New Zealand's largest home appliance manufacturer, Fisher & Paykel Appliances, breezed through its annual meeting in Auckland yesterday, although some of its directors may have left feeling a little long in the tooth.
The crop of grey hair on the stage prompted one shareholder to ask what its succession plans were for the board.
Chairman Gary Paykel said the "experience at the board table" provided the governance and support the company needed, "but time stands still for nobody and eventually we'll see some new faces".
Updating the more than 250 attendees on the year so far, chief executive John Bongard reaffirmed previous guidance of earnings being similar to last year when the company had a net profit of $68.6 million.
He said that guidance would be dependent on the normal seasonal lift in appliance sales in the next half, particularly in the US.
Earnings for the first half so far, although down on the same time last year, were in line with expectations.
The company's finance group was expected to continue to perform steadily for the rest of the year, although that depended on stable interest rates and the levels of consumer confidence in New Zealand.
In July, the company said it was shifting some of its washing machine production to North America - a move which would boost annual earnings by $3.3 million.
The site location was still being negotiated but production was still expected to start early next year.
Bongard said the shift would now cost $2.5 million more than the $5.5 million it first announced as the company had since learned it was not eligible for a duty exemption on the plant entering the US.
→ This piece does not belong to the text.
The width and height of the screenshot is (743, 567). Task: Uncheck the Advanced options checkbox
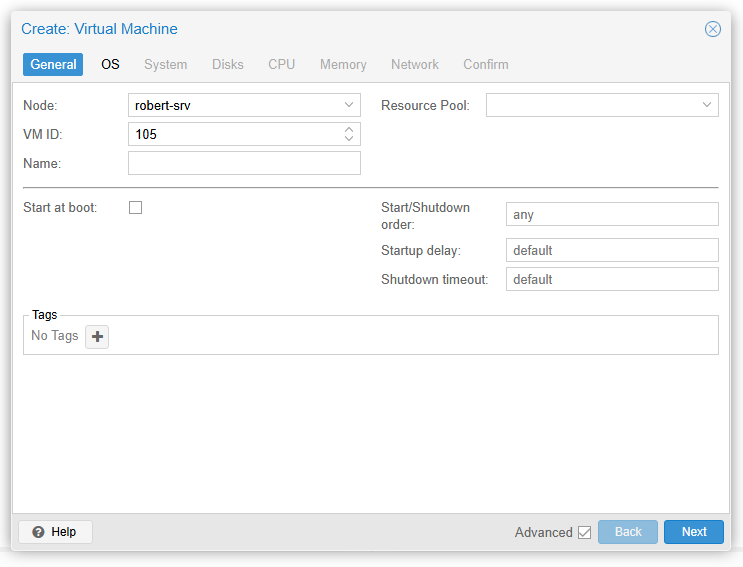tap(584, 532)
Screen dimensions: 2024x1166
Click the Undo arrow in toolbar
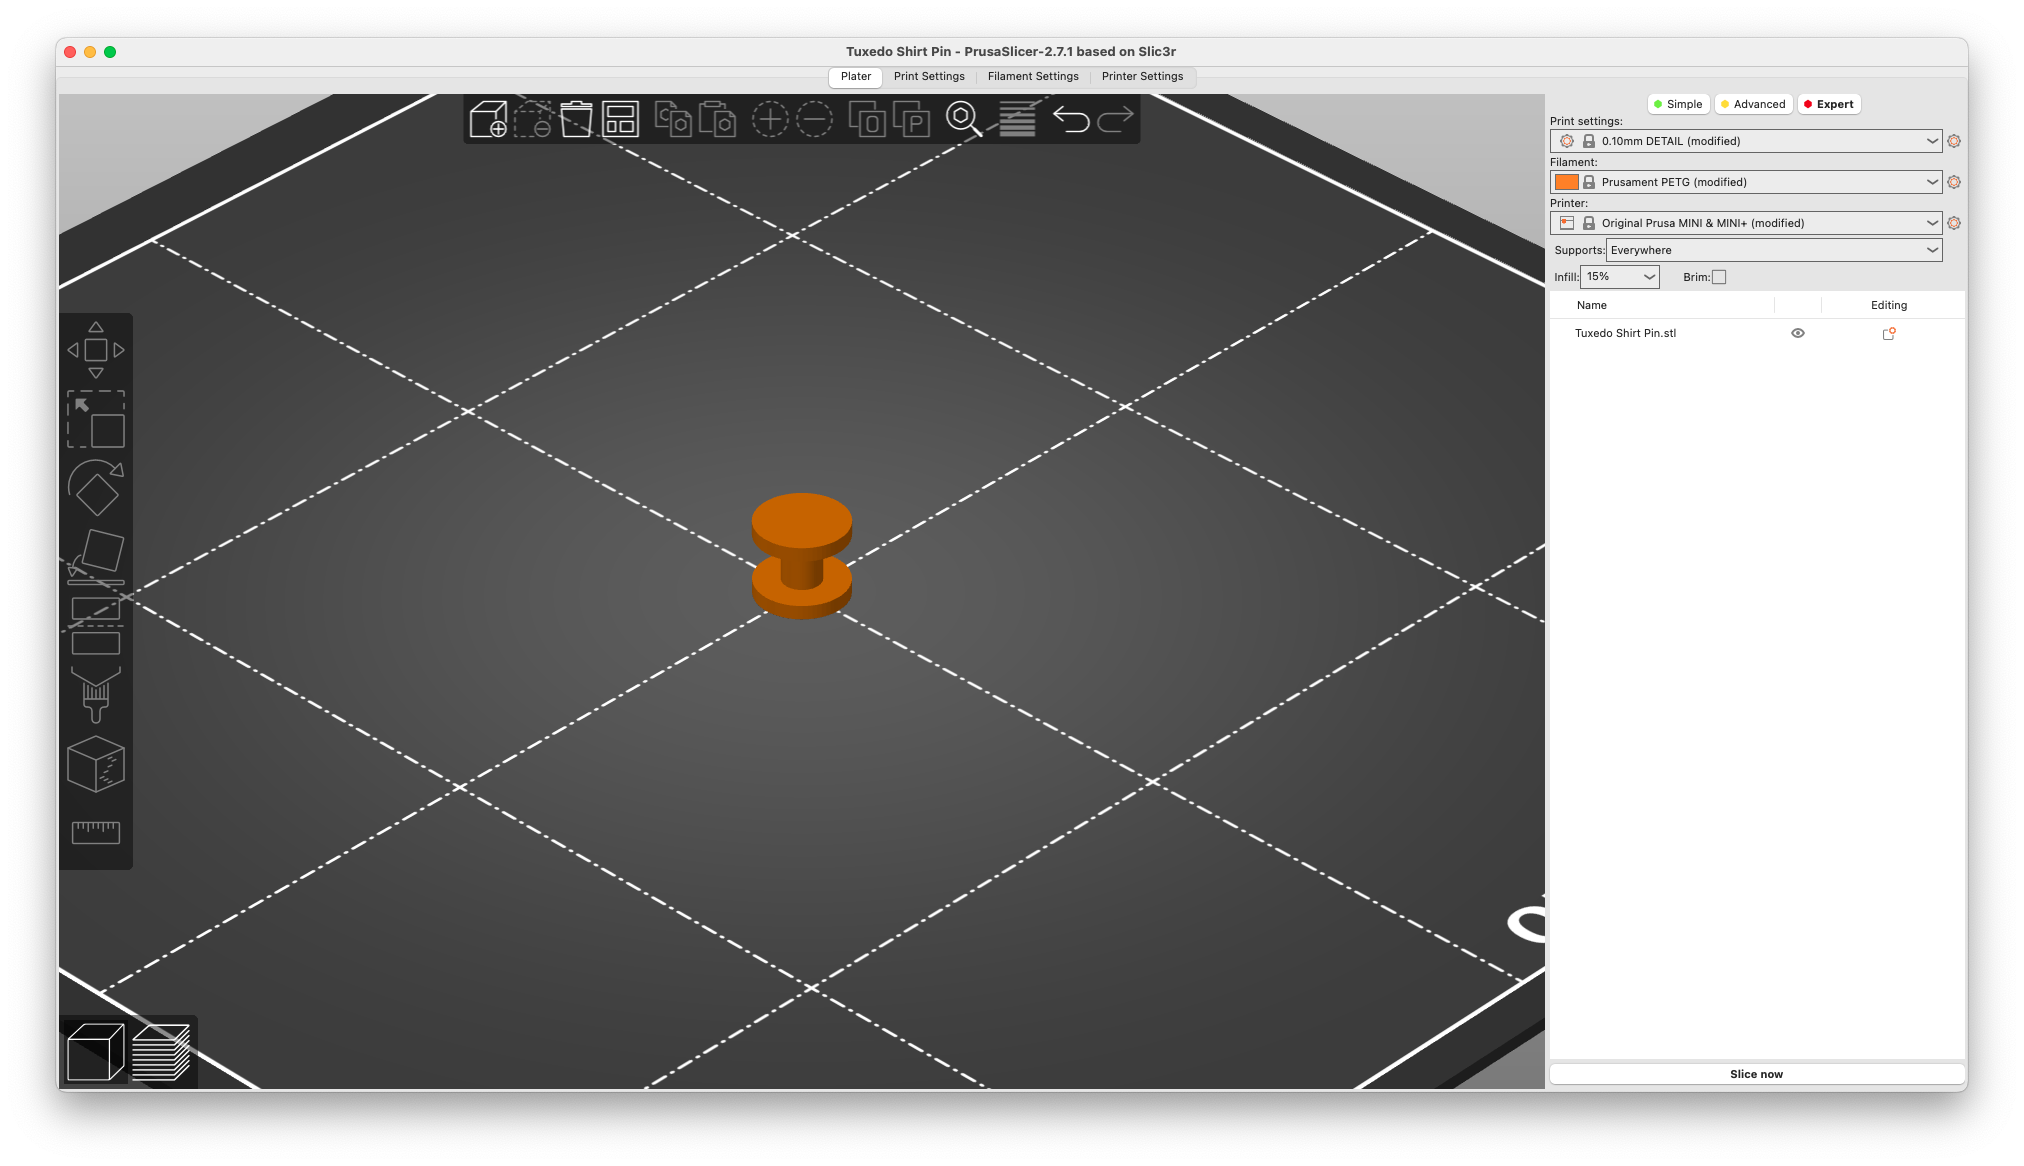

Although the release of the new designer series of whiteware and a new advertising campaign had stimulated renewed interest in the brand, sales volumes in the competitive Australasian market were slightly behind last year.
Sales had been more positive in Singapore, Europe and particularly the US where, with the inclusion of the Dynamic Cooking Systems brand it bought last year, it was showing unit sales growth of 80 per cent year-on-year.
Steel prices were expected to decline for the rest of the year but rising oil prices would cut profits.